Kubernetes: why would you need more than 2 nodes?

1/25/2020

Given a K8s Cluster(managed cluster for example AKS) with 2 worker nodes, I've read that if one node fails all the pods will be restarted on the second node.

Why would you need more than 2 worker nodes per cluster in this scenario? You always have the possibility to select the number of nodes you want.

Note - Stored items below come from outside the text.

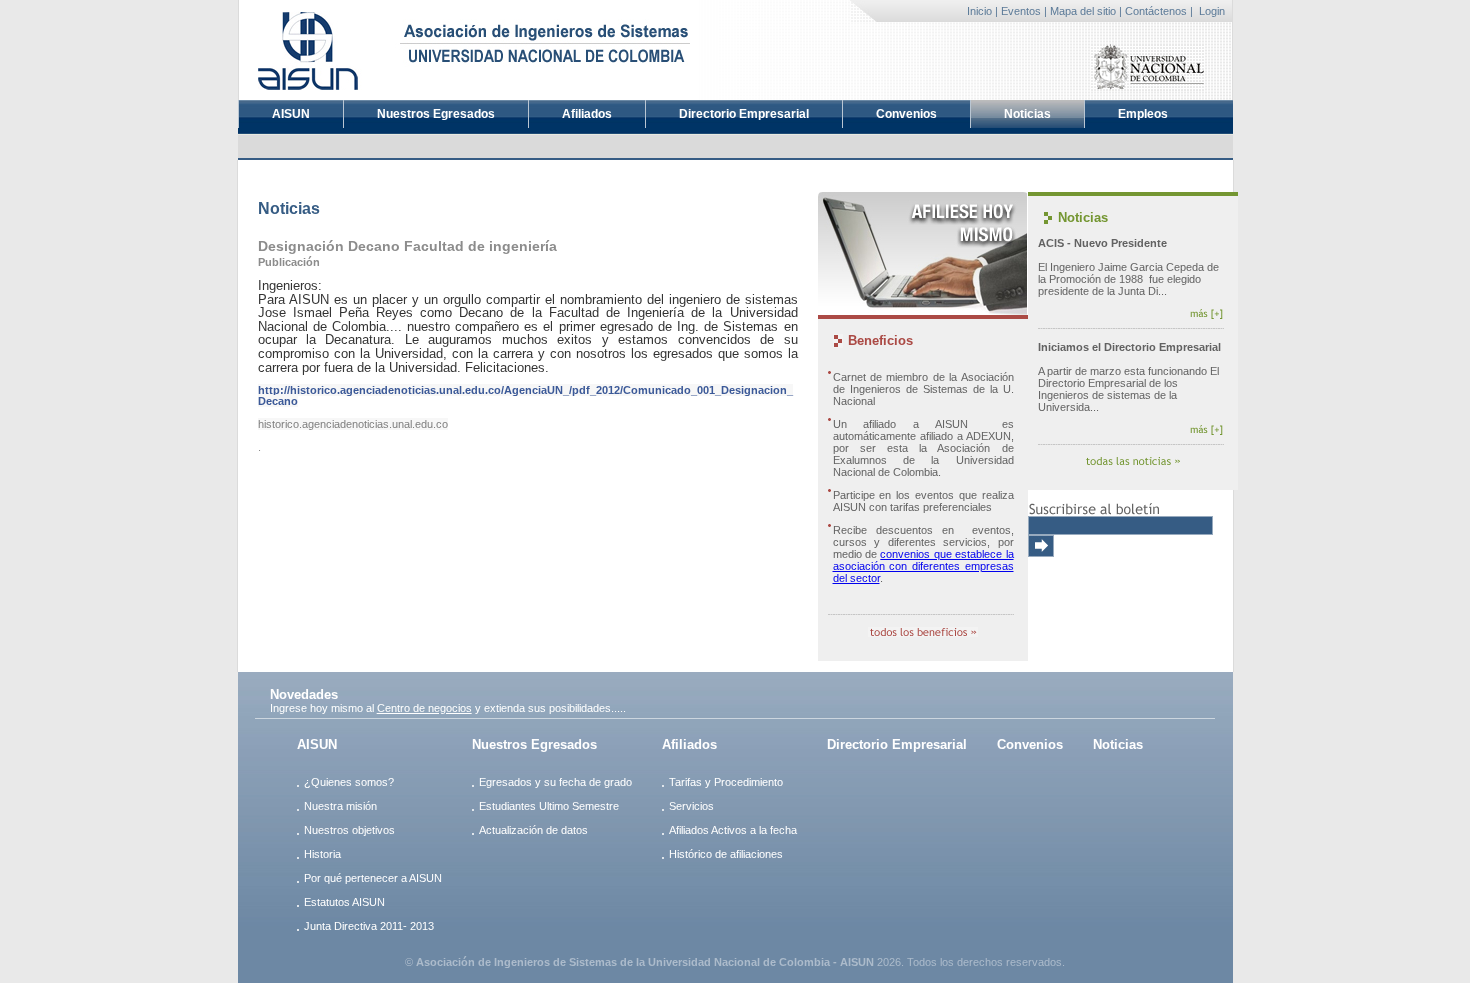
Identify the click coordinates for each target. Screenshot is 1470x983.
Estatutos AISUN (344, 902)
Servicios (691, 806)
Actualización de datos (533, 830)
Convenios (906, 114)
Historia (322, 854)
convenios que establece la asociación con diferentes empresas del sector (923, 566)
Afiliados (587, 114)
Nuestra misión (340, 806)
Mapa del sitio (1083, 11)
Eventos (1021, 11)
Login (1212, 11)
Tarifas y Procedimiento (726, 782)
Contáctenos (1156, 11)
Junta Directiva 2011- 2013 (369, 926)
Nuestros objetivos (349, 830)
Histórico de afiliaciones (726, 854)
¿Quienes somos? (349, 782)
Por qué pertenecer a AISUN (373, 878)
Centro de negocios (424, 708)
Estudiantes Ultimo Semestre (549, 806)
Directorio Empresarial (744, 114)
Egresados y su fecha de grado (555, 782)
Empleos (1143, 114)
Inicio (979, 11)
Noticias (1027, 114)
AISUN (291, 114)
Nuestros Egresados (436, 114)
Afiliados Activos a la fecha (733, 830)
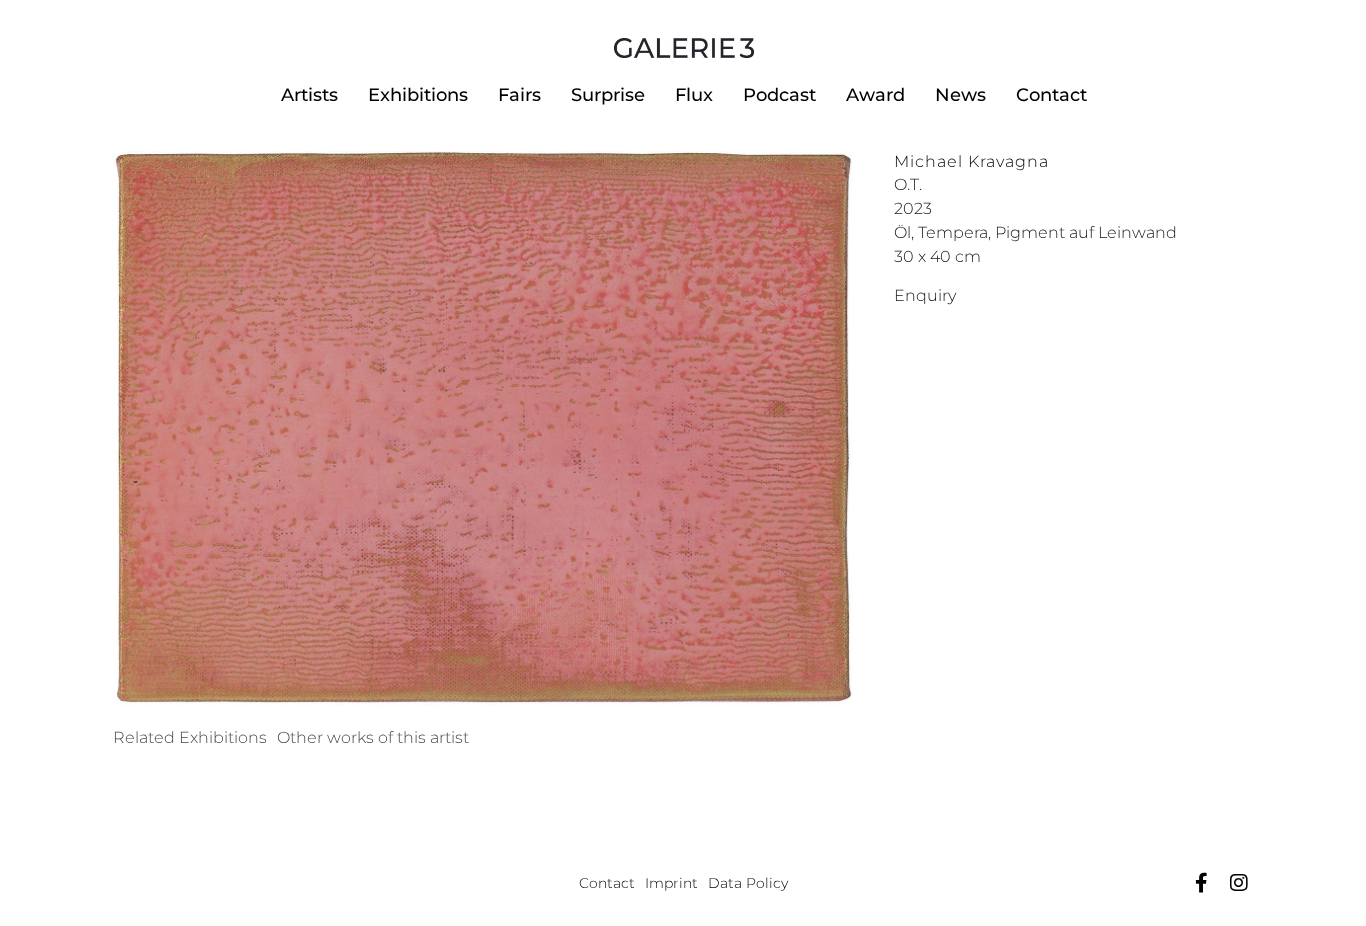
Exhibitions (418, 95)
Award (875, 95)
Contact (1051, 95)
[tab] (190, 738)
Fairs (519, 95)
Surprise (608, 95)
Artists (309, 95)
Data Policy (748, 883)
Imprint (671, 883)
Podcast (779, 95)
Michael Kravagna (971, 161)
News (960, 95)
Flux (694, 95)
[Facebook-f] (1201, 883)
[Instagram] (1239, 883)
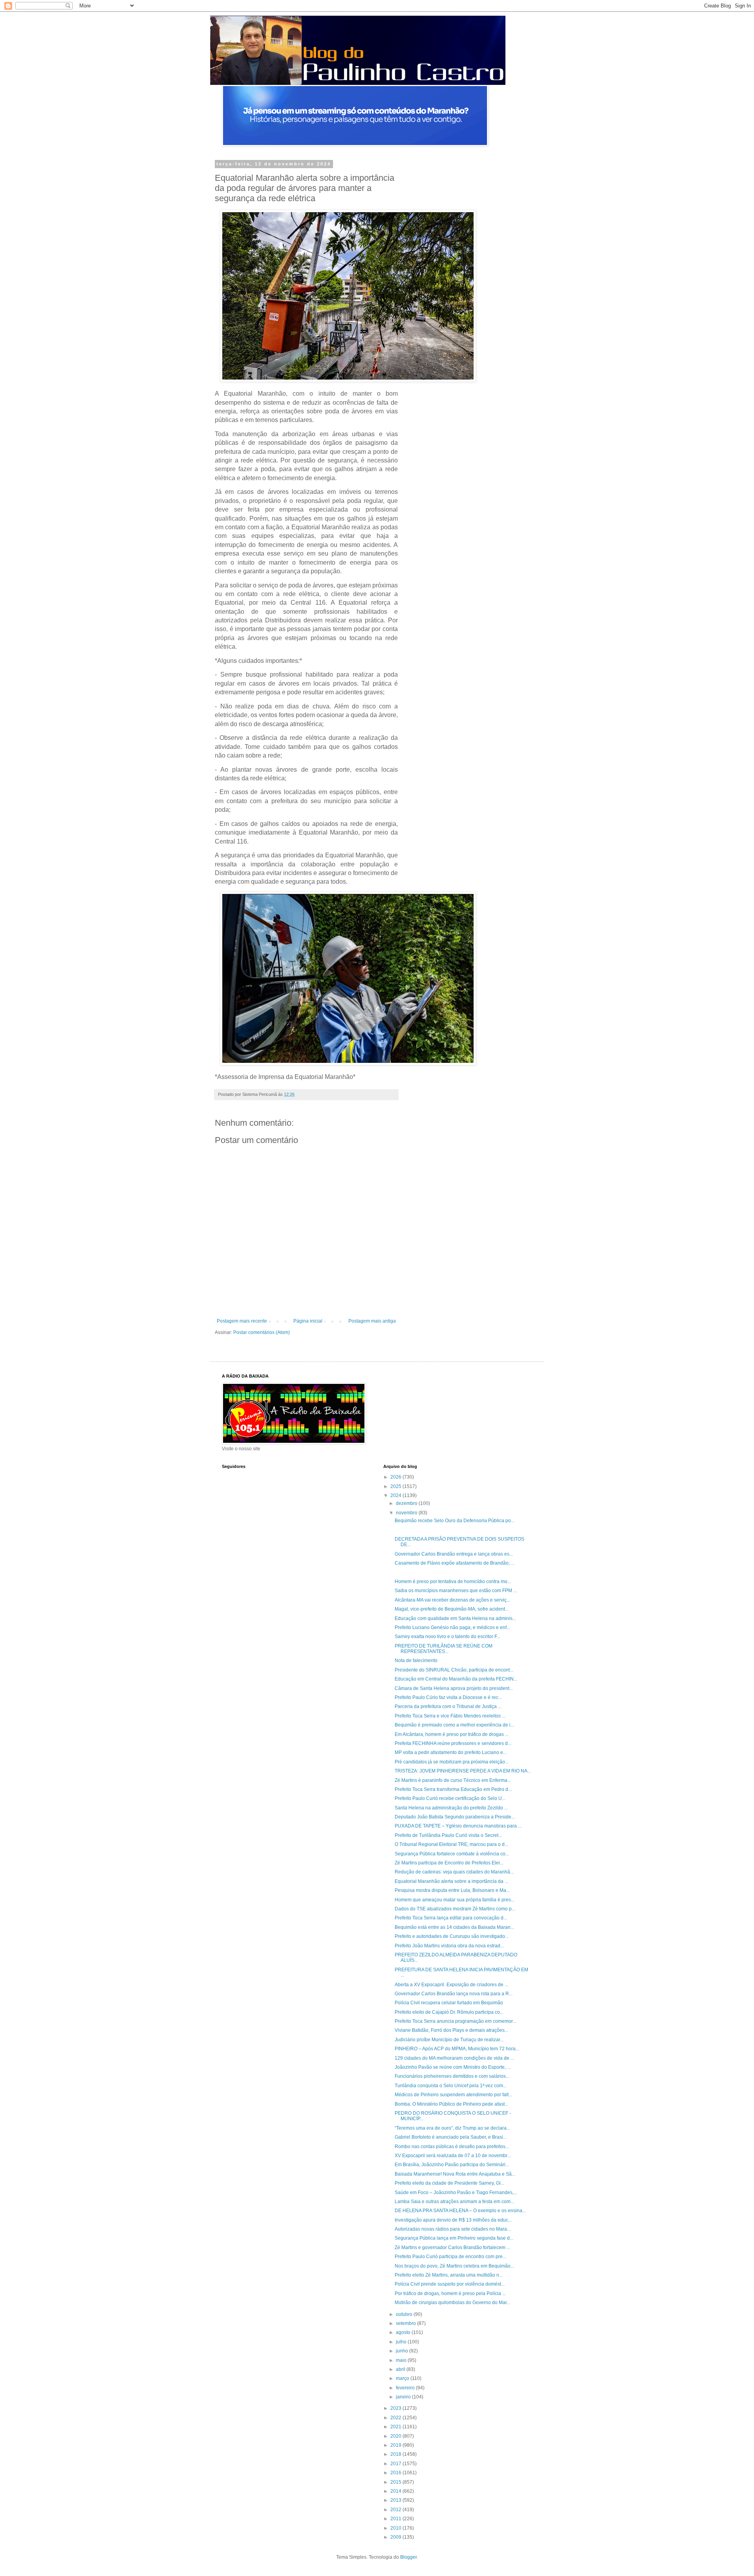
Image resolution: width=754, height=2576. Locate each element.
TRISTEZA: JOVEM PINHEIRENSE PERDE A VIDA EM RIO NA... (463, 1771)
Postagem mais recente (242, 1321)
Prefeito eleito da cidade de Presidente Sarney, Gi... (449, 2183)
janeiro (404, 2397)
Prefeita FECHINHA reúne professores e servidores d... (453, 1743)
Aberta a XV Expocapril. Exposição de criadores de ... (451, 1984)
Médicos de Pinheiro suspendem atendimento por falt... (453, 2094)
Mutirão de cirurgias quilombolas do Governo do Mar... (452, 2302)
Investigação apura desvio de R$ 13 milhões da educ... (453, 2220)
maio (402, 2360)
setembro (406, 2323)
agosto (404, 2332)
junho (402, 2351)
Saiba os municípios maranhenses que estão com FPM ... (456, 1590)
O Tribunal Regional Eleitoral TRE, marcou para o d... (451, 1844)
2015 (396, 2482)
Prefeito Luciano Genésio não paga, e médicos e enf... (452, 1627)
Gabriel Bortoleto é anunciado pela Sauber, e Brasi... (451, 2137)
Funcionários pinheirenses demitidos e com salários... (452, 2076)
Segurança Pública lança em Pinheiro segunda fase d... (454, 2238)
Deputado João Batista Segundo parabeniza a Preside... (455, 1817)
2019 (396, 2445)
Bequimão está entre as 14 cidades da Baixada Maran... (454, 1927)
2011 (396, 2518)
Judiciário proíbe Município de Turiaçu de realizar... (449, 2039)
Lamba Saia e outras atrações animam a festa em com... (454, 2201)
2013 (396, 2500)
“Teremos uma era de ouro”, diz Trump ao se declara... (452, 2128)
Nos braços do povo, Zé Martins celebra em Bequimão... (454, 2266)
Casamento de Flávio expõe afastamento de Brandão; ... (454, 1563)
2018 (396, 2454)
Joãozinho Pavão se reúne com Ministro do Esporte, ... (453, 2067)
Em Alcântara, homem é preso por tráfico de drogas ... (452, 1734)
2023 (396, 2408)
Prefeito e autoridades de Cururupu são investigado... (452, 1936)
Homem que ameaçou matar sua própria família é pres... (454, 1900)
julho (402, 2342)
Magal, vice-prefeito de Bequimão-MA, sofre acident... (452, 1609)
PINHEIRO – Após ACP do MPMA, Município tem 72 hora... (457, 2048)
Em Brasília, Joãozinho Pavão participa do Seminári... (452, 2164)
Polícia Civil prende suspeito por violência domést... (450, 2284)
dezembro (407, 1503)
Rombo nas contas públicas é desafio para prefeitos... (452, 2146)
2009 (396, 2537)
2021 (396, 2426)
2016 (396, 2472)
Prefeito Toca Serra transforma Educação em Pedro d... (453, 1789)
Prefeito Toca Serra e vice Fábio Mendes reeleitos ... (450, 1716)
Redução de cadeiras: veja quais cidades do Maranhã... (454, 1872)
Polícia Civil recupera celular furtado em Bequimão (449, 2002)
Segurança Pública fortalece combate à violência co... (452, 1854)
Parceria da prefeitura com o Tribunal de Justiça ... (448, 1706)
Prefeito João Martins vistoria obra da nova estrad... (449, 1946)
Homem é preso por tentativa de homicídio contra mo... (453, 1581)
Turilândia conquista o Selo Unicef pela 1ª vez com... (451, 2085)
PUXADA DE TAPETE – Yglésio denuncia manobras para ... (458, 1826)
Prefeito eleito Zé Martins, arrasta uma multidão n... (449, 2275)
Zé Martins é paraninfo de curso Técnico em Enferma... (453, 1780)
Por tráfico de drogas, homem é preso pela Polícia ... (450, 2293)
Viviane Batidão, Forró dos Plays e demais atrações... (451, 2030)
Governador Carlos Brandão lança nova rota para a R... (453, 1993)
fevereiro (406, 2388)
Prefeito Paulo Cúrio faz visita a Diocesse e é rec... (448, 1697)
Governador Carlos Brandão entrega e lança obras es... (454, 1554)
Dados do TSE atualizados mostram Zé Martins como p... (455, 1909)
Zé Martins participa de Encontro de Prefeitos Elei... (449, 1863)
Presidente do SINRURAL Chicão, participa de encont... (454, 1670)
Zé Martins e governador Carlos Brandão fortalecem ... (452, 2247)
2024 (396, 1495)
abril (401, 2369)
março (403, 2378)
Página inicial (307, 1321)
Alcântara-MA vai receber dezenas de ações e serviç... (452, 1600)
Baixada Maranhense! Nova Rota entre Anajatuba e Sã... (455, 2174)
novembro (407, 1513)
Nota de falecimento (416, 1660)
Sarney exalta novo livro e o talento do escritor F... (447, 1636)
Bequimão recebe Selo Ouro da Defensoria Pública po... (454, 1520)
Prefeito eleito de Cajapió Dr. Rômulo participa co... (449, 2012)
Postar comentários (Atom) (261, 1332)
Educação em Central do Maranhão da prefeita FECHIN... (456, 1679)
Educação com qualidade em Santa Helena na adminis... (455, 1618)
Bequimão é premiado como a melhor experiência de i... (454, 1725)
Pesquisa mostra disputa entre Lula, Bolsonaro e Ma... (452, 1890)
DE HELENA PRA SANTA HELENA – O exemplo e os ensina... (460, 2210)
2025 (396, 1486)
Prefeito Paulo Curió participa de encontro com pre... (450, 2256)
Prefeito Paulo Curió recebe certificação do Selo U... (450, 1798)
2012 (396, 2509)
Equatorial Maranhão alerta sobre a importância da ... (451, 1881)
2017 (396, 2463)
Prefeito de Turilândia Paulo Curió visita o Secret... (448, 1835)
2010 (396, 2528)
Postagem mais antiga (372, 1321)
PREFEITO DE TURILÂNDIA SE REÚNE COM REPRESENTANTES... (443, 1648)
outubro (405, 2314)
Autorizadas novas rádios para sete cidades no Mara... (453, 2229)
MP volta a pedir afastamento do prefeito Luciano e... (451, 1752)
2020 (396, 2436)
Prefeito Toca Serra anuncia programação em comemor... (455, 2021)
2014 (396, 2491)
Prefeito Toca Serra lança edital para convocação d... (451, 1918)
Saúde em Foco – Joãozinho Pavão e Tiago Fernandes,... (456, 2192)
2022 (396, 2417)
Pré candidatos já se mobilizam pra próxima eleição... (452, 1762)
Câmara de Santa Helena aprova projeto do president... (454, 1688)
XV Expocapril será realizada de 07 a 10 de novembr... (453, 2155)
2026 (396, 1477)
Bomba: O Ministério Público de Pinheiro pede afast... (451, 2104)
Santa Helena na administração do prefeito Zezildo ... (451, 1808)
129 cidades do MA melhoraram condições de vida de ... (454, 2058)
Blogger (408, 2557)
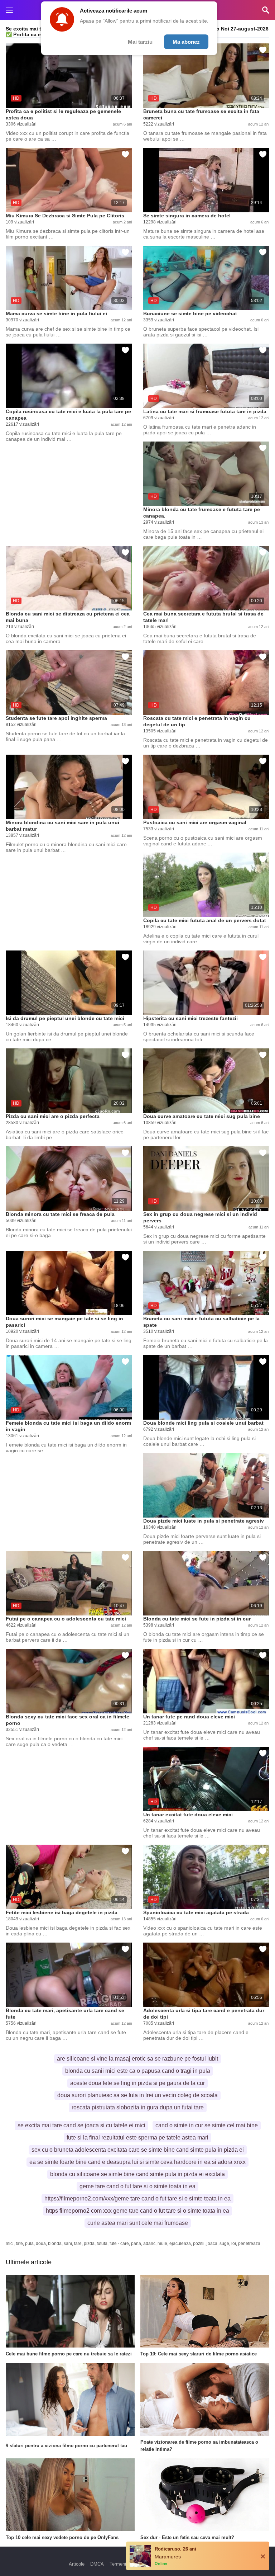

And the more you select the more expensive it is.

-- Chris
kubernetes

2 Answers

1/27/2020
  • It depends on the solution that you are deploying in the kubernetes cluster and the nature of high-availability that you want to achieve
  • If you want to work on an active-standby mode, where, if one node fails, the pods would be moved to other nodes, two nodes would work fine (as long as the single surviving node has the capacity to run all the pods)
  • Some databases / stateful applications, for instance, need minimum of three replica, so that you can reconcile if there is a mismatch/conflict in data due to network partition (i.e. you can pick the content held by two replicas)
  • For instance, ETCD would need 3 replicas
-- pr-pal
Source: StackOverflow

1/25/2020

If whatever you are building needs only two nodes, then you wouldn't need more than 2. If you are building anything big where the amount of compute, memory needed is much more, then instead of opting for expensive nodes with huge CPU and RAM, you could instead join more and more lower priced nodes to the cluster. This is called horizontal scaling.